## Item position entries
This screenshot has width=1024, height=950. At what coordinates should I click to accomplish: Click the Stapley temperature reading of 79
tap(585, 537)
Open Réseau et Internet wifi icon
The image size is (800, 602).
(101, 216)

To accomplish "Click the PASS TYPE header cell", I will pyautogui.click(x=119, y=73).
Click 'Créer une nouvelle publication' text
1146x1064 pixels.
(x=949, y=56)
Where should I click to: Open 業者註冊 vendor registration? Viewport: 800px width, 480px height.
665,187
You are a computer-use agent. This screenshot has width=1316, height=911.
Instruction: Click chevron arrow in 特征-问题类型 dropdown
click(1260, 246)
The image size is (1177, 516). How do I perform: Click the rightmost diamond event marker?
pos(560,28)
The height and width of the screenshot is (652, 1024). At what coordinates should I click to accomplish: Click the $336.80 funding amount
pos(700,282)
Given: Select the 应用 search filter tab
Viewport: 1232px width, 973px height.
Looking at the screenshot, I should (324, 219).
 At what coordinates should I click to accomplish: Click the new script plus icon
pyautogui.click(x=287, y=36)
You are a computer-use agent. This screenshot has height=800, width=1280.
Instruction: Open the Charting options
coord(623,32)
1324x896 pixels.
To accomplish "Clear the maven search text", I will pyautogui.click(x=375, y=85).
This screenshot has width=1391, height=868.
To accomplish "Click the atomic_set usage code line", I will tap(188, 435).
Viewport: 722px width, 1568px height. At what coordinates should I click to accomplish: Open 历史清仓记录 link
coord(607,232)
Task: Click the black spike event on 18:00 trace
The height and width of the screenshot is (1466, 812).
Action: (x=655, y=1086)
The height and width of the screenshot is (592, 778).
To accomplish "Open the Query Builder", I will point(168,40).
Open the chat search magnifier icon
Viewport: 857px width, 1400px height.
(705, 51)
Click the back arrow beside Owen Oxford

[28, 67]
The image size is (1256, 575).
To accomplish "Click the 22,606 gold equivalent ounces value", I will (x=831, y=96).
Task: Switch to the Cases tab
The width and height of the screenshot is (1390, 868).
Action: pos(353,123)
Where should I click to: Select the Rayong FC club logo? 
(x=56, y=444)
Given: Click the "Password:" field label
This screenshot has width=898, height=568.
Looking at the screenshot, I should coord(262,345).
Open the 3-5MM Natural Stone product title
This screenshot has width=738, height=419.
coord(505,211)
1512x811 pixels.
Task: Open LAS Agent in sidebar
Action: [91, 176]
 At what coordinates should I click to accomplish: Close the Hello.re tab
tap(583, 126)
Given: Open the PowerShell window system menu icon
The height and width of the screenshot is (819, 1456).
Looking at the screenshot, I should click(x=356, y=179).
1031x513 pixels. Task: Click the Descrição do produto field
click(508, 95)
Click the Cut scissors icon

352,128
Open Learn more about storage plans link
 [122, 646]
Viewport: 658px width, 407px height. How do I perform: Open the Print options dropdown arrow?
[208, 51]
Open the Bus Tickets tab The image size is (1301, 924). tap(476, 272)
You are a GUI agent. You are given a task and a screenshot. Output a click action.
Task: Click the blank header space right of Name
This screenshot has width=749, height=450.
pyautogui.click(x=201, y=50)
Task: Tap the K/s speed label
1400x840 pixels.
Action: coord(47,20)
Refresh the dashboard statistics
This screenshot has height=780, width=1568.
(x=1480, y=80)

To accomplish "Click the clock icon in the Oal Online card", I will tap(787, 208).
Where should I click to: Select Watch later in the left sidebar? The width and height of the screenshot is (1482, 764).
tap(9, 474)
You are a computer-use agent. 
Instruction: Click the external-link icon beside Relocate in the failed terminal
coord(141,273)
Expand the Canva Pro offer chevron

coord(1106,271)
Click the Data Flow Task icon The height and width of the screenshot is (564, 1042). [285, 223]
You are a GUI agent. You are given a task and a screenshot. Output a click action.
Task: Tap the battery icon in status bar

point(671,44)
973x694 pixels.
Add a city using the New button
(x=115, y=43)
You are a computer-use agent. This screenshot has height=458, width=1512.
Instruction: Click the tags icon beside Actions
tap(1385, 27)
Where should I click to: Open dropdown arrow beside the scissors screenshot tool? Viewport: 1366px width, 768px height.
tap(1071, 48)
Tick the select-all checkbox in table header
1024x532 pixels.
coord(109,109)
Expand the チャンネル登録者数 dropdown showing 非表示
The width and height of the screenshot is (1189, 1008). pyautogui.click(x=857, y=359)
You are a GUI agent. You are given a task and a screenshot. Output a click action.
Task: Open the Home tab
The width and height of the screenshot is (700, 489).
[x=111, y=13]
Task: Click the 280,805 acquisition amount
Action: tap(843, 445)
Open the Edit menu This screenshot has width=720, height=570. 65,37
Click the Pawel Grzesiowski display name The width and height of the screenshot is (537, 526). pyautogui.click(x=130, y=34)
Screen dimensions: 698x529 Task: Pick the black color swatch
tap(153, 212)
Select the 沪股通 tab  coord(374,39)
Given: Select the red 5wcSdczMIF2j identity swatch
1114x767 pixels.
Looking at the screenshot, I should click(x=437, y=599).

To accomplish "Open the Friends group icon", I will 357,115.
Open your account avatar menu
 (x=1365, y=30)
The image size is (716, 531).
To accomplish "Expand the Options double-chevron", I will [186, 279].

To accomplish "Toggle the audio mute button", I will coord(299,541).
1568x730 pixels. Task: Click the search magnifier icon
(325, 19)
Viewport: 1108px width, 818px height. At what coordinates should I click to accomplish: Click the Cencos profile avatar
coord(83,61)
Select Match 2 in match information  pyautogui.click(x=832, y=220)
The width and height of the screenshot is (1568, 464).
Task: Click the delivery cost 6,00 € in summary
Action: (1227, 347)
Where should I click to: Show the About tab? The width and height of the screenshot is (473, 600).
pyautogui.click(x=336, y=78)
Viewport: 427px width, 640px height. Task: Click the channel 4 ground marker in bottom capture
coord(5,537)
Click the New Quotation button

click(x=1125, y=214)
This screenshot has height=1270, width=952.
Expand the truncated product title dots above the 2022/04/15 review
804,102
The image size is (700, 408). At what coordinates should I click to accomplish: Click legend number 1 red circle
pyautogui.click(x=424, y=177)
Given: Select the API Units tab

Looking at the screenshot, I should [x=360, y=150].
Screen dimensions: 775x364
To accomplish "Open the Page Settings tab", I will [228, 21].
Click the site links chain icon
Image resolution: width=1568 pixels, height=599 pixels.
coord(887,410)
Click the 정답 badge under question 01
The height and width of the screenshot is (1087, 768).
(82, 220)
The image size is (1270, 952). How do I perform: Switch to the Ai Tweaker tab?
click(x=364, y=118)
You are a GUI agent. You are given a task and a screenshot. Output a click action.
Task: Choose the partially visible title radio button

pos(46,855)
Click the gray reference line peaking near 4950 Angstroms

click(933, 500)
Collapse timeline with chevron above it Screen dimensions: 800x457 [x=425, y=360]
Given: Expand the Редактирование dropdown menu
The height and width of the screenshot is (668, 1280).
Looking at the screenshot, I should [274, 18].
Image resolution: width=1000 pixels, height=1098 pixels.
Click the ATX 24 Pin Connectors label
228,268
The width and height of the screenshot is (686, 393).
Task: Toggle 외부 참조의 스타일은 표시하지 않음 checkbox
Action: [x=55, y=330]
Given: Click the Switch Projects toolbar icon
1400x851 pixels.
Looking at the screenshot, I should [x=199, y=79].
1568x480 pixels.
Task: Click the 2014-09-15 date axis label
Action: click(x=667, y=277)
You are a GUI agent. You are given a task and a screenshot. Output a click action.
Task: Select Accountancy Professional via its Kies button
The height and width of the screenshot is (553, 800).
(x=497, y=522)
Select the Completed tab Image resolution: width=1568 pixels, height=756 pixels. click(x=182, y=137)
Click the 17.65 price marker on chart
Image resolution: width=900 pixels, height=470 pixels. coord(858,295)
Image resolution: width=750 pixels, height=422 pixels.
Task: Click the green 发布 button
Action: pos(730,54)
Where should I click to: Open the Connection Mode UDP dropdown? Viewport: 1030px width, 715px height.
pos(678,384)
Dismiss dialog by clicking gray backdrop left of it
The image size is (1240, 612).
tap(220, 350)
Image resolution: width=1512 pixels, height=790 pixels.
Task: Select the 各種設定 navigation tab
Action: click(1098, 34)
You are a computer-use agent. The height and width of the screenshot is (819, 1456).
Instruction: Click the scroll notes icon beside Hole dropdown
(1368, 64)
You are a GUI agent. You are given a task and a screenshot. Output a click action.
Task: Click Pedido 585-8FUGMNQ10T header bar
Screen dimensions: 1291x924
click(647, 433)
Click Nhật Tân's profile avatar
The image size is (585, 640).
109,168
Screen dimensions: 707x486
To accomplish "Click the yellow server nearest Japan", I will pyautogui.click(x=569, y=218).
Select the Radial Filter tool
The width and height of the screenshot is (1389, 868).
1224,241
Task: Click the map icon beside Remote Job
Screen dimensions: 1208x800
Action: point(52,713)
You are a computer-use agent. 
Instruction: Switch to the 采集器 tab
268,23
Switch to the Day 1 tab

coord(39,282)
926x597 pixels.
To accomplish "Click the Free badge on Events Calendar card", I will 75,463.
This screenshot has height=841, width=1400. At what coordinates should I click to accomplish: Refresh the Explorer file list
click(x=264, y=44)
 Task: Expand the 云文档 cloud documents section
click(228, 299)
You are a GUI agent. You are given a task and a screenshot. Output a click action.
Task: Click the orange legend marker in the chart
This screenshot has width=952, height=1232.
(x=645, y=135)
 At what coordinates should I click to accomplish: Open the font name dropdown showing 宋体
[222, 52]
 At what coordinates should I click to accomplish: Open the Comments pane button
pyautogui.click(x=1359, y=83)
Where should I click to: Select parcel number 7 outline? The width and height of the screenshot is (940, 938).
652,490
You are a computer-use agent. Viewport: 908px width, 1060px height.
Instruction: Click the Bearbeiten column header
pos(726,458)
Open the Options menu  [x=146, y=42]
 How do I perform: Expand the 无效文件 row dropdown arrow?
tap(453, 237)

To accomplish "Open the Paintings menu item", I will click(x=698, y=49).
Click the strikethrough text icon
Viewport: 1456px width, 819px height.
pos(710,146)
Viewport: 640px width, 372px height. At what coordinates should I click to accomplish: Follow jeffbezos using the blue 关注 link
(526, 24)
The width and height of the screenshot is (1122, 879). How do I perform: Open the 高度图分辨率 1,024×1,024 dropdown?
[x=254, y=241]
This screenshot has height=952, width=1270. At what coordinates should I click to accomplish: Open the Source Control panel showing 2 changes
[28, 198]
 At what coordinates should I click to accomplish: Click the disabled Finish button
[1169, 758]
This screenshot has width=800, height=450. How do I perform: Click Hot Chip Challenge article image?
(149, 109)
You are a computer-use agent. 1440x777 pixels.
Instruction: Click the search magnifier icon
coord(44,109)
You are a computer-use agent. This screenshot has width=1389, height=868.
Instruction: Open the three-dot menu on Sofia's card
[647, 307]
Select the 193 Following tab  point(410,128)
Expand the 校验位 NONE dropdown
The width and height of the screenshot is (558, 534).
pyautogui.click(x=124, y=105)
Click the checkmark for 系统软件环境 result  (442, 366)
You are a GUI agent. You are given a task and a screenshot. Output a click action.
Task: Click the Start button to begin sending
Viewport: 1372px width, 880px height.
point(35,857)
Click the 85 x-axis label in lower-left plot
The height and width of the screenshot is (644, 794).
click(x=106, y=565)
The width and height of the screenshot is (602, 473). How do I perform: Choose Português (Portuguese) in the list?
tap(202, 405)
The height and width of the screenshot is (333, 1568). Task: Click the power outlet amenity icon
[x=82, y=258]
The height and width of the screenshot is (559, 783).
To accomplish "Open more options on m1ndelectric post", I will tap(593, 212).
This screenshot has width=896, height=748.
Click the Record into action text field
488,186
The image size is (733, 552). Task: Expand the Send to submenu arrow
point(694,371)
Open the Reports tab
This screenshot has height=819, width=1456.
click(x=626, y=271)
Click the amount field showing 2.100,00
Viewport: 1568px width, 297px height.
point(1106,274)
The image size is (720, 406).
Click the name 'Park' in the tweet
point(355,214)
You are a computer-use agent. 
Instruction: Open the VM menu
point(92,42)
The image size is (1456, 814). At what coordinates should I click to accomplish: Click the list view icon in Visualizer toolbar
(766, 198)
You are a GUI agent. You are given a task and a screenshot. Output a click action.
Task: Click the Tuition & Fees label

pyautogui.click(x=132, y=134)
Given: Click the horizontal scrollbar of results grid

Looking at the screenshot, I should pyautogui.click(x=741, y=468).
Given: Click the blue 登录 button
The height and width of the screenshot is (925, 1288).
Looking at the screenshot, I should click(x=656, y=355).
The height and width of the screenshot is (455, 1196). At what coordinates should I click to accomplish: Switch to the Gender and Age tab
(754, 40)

## Aim of the exercise
Reproduce the lines starting at the one containing "You are a computer-use agent. 1440x777" and ending at the one containing "tap(202, 405)", both included, with nothing changed.

## Task result
You are a computer-use agent. 1440x777 pixels.
Instruction: Click the search magnifier icon
coord(44,109)
You are a computer-use agent. This screenshot has width=1389, height=868.
Instruction: Open the three-dot menu on Sofia's card
[647, 307]
Select the 193 Following tab  point(410,128)
Expand the 校验位 NONE dropdown
The width and height of the screenshot is (558, 534).
pyautogui.click(x=124, y=105)
Click the checkmark for 系统软件环境 result  (442, 366)
You are a GUI agent. You are given a task and a screenshot. Output a click action.
Task: Click the Start button to begin sending
Viewport: 1372px width, 880px height.
point(35,857)
Click the 85 x-axis label in lower-left plot
The height and width of the screenshot is (644, 794).
click(x=106, y=565)
The width and height of the screenshot is (602, 473). How do I perform: Choose Português (Portuguese) in the list?
tap(202, 405)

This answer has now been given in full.